Follow Persuasion on Twitter, LinkedIn, and YouTube to keep up with our latest articles, podcasts, and events, as well as updates from excellent writers across our network.
And, to receive pieces like this in your inbox and support our work, subscribe below:
I'm old and I don't want to get put down!!! My objection isn't religious but selfish: I care about me, me, me. The question about assisted dying is if passed will it mean that more people get what they want or fewer. Are there more who want to want to get put down who will get what they want? Or more, like me who don't want to get put down who will be wheedled, pressured, or effectively forced by having support services cut who will not get what they want.
The elderly and infirm, and the chronically ill and disabled, are a burden financially and emotionally to caregivers and to their families. There's plenty of motivation to get them to get themselves euthanized. I'm cynical and a pessimist about human nature. If assisted dying people will be better able to practice self-deception, to imagine that by inducing inconvenient, expensive relatives to have themselves put down they're doing a good thing.
I want to survive as long as possible and I don't care how much of a financial or emotional burden I am on anyone. My life is all I've got, it's me, and I want as much me as possible. And I hope that during my final days I will be thoroughly doped up and high as a kite so that I don't know what is happening and don't care.
It’s pretty common that Canada is used in persuasion as an example of a country that has gone to far with its Medically Assisted in Dying (maid). However, why is it a mistake? Persuasion is a liberal magazine and believes in reasonable disagreement, even fairly unreasonable disagreement in politics. However, when Canadians as a democratic society broadly support MAID with a supermajority, we receive the patronising label of “mistake” rather than a liberal democratic society with slightly different value needs. When an American takes a principled libertarian position, I may strongly disagree. I certainly would fight to live in a different society. Yet, if a principled libertarian would rather all the ills of a libertarian society, including an increased chance of violent death, persuasion will greet that as a political preference with different values, something one can discuss and appreciate yet disagree in a liberal society.
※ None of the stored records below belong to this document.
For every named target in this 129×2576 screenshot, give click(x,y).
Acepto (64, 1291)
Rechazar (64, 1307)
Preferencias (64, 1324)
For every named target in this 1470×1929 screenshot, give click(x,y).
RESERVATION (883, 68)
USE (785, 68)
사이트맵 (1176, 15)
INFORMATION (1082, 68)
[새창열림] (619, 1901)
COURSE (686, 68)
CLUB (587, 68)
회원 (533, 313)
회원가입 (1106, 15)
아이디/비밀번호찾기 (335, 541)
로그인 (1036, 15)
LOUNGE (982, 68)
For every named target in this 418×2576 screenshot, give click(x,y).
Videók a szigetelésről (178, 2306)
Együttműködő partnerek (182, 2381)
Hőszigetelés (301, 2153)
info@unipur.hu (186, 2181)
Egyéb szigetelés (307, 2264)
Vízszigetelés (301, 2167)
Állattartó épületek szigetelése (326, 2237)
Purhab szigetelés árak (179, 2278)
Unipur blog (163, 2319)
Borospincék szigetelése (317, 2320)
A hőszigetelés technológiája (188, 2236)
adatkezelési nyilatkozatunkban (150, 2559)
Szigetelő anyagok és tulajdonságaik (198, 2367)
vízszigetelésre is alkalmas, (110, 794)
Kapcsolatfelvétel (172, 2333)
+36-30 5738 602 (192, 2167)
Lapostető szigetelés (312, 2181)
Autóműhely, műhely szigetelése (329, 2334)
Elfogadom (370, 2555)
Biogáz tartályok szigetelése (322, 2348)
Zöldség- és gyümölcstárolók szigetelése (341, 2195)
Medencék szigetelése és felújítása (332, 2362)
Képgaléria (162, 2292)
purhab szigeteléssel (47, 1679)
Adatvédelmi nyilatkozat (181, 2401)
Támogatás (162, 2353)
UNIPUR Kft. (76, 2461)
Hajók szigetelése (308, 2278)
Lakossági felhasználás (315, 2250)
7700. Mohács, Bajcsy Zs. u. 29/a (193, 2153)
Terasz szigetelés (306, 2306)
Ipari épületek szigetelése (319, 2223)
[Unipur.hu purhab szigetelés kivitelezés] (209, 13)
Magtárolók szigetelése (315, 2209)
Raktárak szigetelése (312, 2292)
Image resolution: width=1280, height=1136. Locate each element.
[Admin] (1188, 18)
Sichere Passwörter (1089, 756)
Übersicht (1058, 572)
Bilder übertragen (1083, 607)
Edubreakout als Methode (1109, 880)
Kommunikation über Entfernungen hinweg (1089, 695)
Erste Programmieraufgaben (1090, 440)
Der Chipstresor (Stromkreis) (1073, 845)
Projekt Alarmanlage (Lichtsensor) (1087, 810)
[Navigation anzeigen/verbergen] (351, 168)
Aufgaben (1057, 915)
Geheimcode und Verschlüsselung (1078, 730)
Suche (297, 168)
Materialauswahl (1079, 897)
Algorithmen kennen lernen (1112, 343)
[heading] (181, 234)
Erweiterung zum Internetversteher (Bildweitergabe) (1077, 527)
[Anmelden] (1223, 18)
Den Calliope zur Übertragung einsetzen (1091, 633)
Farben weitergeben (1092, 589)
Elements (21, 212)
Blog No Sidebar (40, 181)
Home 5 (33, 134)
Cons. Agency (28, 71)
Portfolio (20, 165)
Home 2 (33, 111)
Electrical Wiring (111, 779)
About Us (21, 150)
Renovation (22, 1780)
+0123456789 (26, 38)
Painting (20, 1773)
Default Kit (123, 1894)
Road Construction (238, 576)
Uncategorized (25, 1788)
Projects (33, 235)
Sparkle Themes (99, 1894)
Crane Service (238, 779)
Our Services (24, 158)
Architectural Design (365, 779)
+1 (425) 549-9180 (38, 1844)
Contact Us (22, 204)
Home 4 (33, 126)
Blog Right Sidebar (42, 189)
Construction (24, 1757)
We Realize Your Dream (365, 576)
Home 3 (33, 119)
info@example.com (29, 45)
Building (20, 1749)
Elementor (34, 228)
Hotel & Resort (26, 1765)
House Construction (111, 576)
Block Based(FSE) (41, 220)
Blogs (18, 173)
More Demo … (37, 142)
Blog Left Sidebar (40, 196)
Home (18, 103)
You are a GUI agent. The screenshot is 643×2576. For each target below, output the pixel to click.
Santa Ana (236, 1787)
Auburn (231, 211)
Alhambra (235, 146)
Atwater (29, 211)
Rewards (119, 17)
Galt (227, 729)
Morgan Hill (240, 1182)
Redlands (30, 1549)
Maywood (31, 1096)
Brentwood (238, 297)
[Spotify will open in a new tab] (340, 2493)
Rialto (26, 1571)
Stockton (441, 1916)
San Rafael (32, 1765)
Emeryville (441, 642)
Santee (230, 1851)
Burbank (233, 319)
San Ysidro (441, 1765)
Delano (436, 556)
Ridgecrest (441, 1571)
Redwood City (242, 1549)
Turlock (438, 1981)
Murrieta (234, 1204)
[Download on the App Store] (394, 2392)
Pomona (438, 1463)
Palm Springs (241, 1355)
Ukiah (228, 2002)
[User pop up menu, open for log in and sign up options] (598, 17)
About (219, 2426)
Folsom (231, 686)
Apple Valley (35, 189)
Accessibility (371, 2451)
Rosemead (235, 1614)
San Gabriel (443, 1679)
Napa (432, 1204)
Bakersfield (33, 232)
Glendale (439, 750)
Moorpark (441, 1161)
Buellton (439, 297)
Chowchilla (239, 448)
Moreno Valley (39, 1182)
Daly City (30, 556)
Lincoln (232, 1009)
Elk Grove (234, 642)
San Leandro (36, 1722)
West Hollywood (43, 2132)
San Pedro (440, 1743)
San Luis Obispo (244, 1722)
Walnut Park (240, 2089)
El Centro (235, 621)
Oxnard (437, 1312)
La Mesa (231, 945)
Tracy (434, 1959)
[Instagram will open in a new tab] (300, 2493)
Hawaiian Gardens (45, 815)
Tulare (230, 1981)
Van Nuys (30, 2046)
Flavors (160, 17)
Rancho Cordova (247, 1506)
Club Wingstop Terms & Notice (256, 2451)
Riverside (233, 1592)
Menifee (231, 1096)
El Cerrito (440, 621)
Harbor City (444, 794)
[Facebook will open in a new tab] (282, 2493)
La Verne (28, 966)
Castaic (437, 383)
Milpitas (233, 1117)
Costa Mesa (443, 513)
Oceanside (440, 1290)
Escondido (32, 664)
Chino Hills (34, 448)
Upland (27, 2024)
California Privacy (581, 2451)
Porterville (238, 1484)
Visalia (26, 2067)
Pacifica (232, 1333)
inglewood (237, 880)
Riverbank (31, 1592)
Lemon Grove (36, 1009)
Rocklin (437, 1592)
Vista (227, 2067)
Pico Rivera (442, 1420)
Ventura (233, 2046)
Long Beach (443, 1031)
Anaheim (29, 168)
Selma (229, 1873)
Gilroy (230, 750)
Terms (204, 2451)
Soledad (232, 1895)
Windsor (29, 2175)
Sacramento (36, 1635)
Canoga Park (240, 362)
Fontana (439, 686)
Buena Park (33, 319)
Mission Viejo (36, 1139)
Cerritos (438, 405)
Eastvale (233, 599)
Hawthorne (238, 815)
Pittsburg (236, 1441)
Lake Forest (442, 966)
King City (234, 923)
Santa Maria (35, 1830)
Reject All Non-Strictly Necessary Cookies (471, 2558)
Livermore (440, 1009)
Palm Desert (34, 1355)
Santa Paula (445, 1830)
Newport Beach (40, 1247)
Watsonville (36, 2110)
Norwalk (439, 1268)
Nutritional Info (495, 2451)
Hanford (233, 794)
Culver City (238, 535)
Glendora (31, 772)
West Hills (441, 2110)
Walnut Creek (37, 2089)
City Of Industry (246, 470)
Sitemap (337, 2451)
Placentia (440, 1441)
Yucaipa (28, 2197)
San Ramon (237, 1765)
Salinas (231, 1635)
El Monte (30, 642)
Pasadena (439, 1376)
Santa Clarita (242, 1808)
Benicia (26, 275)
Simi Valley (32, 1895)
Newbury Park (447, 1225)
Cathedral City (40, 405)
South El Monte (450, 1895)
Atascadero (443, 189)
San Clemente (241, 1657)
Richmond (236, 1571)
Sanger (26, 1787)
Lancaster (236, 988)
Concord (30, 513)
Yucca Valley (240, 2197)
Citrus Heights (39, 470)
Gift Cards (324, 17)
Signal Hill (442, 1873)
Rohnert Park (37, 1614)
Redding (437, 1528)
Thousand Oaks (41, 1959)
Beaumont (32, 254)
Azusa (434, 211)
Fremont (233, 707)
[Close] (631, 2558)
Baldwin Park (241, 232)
MAID was brought about and expanded in Canada based on human rights lawsuits by citizens who were suffering and not able to go their own way. It has not been a top-down process.
The vast majority of patients using MAID, have terminal cancer. There is no conspiracy to depopulate our country of unproductive assets. Some with non-terminal illnesses suffer also want relief, but government has resisted doggedly for years. Our Liberal party may be a little woke, but it is also a small ‘c’ conservative centrist party. Now, you may not agree, but it is like gay marriage. You don’t have to get in a same sex marriage, you don’t even need to think them moral: you are free to do those things, but others are also free to enter such arrangements with legal protection.
Critics like to point out about slippery slopes, but slippery slopes are infantile argue. Nothing but a pure deontologies can worry about slippery slopes. Common law is grounded in reasonable judgement, and tends not to be to prescriptive. To check the executive and legislative powers, there is the judicial.
So please, explain why you disagree, but save us the patronising label of ‘mistake’ that you wouldn’t jump to put on someone who merely disagrees. Not only is it patronising, but indicating a laziness for not having engaged the issue. Perhaps you have considered it in a certain environment, but broaden your horizon of dialogue.